In Digital Vertigo Keen sets out to understand why "human beings are defined by their desire to maximize their pleasure and minimize their pain, to prefer the eternal glare of public exposure over the everlasting privacy of the grave?" (2). The social media and digital revolutions have transformed our everyday lives and interactions by providing the tools to connect to and operate within a global community. Facebook, Twitter, Google Plus, blogs, and other social networks allow their users to share their lives and their identities more easily, more quickly, and more totally than before. Keen argues, however, that the benefits of digital interactions are over-exaggerated by tech-entrepreneurs (Facebook's Mark Zuckerberg for instance). Keen writes, that "...rather than uniting us between the digital pillars of Aristotelian polis, today's social media is actually splintering our identities so that we always exist outside ourselves, unable to concentrate on the here-and-now, too wedded to our own image, perpetually revealing our current location, our privacy sacrificed to the utilitarian tyranny of a collective network" (15).

Advancements and proposed innovations in the social media landscape in recent years offer some unsettling changes to the relationship between humans and technology. "Frictionless sharing," as Keen defines the new relationship, is the result of social media's increased integration with our daily technologies. The future of social media, and the dreams of social media entrepreneurs, is more openness, the creation of a transparent network of individuals sharing more and more about their lives by the second. An always-on, always-connected, and constantly sharing world dreamt of by Zuckerberg et al. was depicted satirically in Gary Shteyngart's 2010 novel Super Sad True Love Story. Our devices are the "little brothers" of George Orwell's Big Brother of Nineteen Eighty-four fame: omnipresent and nefarious tools of communication and surveillance: "We see the return of the apparatchik as an omniscient wireless device. We see a society that is becoming its own electronic image, a (dis)unity of little brothers. We see human beings turned inside out, so that all their most intimate data is displayed in the full gaze of the public network. We see a reputation economy in which respect, love, friendship and trust are replacing cash as society's scarcest and thus its most valuable commodity. We see a Super Sad True Love Story featuring global super-nodes with millions of friends who don't know the names of their neighbors. We see digital vertigo. More and more digital vertigo...(144).

The threat that social media poses to the future of society is a digital environment in which users share information about themselves and each other at an alarming rate. Information becomes the leading commodity on the planet, and our digital reputations are more important than our physical interactions with others. Keen asks, however, "What will be the fate of the dissenters, of those who don't update? What, I wondered, in a world in which we all exist on the Internet, will become of those who protect their own privacy, who pride themselves on their illegibility, who--in the timeless words of Brandeis and Warren--just want to be let alone? Will they be alive, I wondered, or will they be dead?" (12-13). Social media's continued evolution and society's increased dependence on social media interactions has the potential to ruin reputations that were otherwise protected before the advent of social media.
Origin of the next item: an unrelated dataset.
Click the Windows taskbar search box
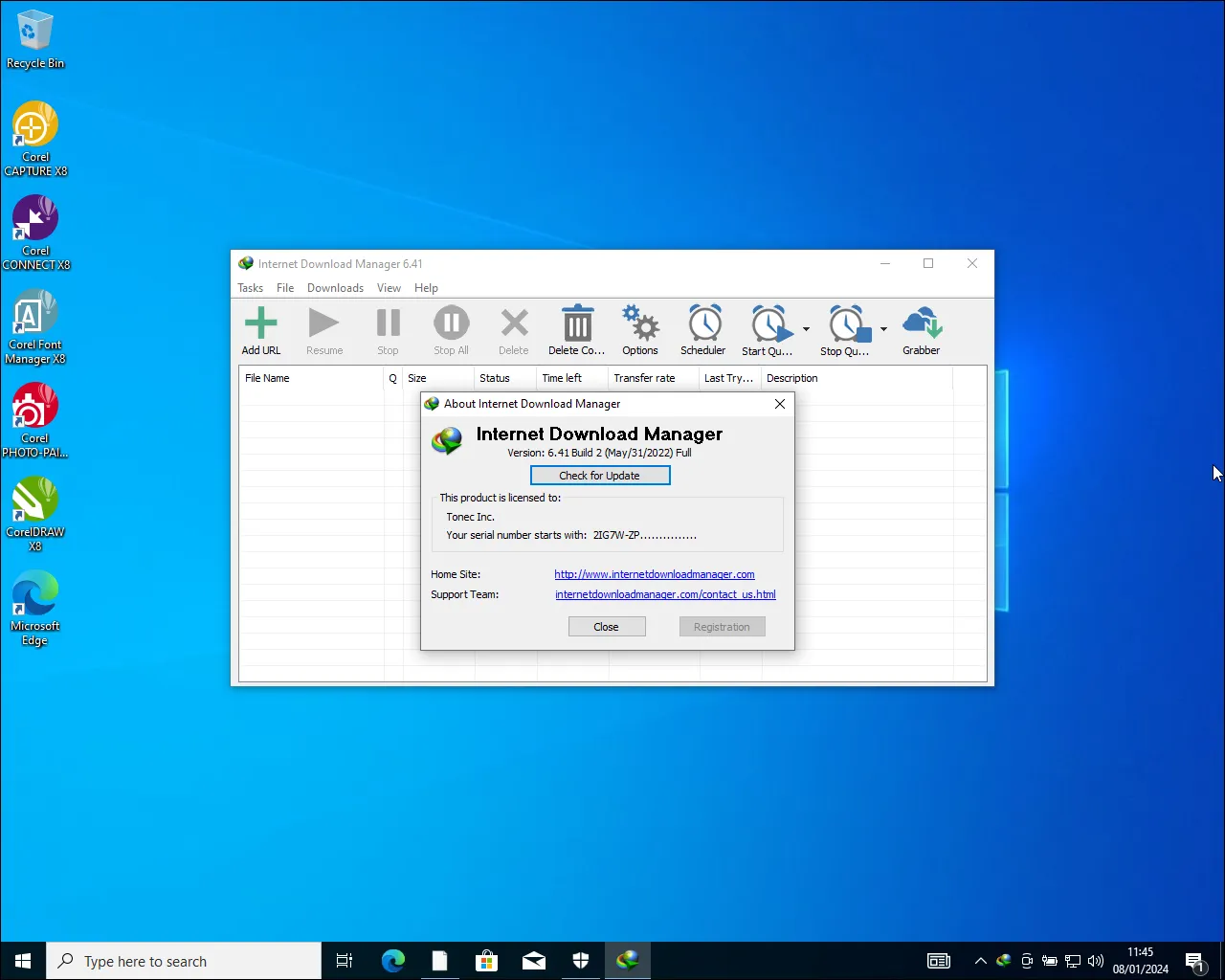 click(x=184, y=961)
Scandals used to be the result of intense investigation that used various methods of sleuthing to uncover clues. Our future reputations are now threatened by photos and status updates posted on Facebook, GooglePlus, Twitter, and other social media.

Our relationship with social media is paradoxical because users are expected to constantly share information about themselves or they face scorn from their peers. Our physical interactions are the source of much digital sharing, but we are often more concerned with cultivating our online identities than strengthening our physical relationships with others. The loss of physical interactions is troubling, and the consequence of increased digital transparency is the potential loss of our sense of identity: "In the great exhibitionism of our hypervisible Web 3.0 world, when we are always on public display, forever revealing ourselves to the camera, we are losing the ability to remain ourselves. We are forgetting who we really are" (190). Such a loss of self-concept could lead to future crises of identity, which is a serious concern that Keen addresses in his book, though better treatments of the psychological problems related to social media exist elsewhere (e.g. Sherry Turkle's Alone Together [2012]).

Keen's book is a welcome addition to the literature on the impact of technology on the psyche, society, and globalization. Digital Vertigo is so alluring because it offers a cautionary tale of how social media is a double-edged sword. Keen's observations are not bleak, like those offered in Evgeny Morozov's The Net Delusion (2010), nor utopian like those in Clay Shirky's Here Comes Everyone: The Power of Organizing Without Organizations (2008). Keen describes the inherent benefits of social media, but cautions users to think about what they are sharing and how frequently. For an author who has made his living and fame within the technology community through social media and Internet journalism, the observations published in Digital Vertigo accord with those scholarly studies offered by 'traditional' academics. Studies that treat aspects of Keen's work with greater expertise do exist, but Keen adroitly weaves together and synthesizes many of the popular and leading perspectives which dominate academic disciplines tied to technology studies today.

In some instances, however, Keen's book fails to fully convey or misses the mark entirely when treating more complex topics related to technology and society. The book also suffers from editorial oversights in the form of frequent typos and overused adjectives. "Creepy" occurs so often that it becomes hyper-normalized and loses its intended effect. Scholarly publications that treat individual topics with greater depth and expertise exist, but it is safe to recommend Keen's volume as starting point for understanding dominant trends among scholars. In summary, Keen's Digital Vertigo is a contemporary example of thorough scholarship distilled to a single introductory volume that would serve any teacher or student of technology and the digital evolution well.

1 comment:

  1. Nice review and very well summarized. (Is it hypocritical responding to this blog with more digital noise?)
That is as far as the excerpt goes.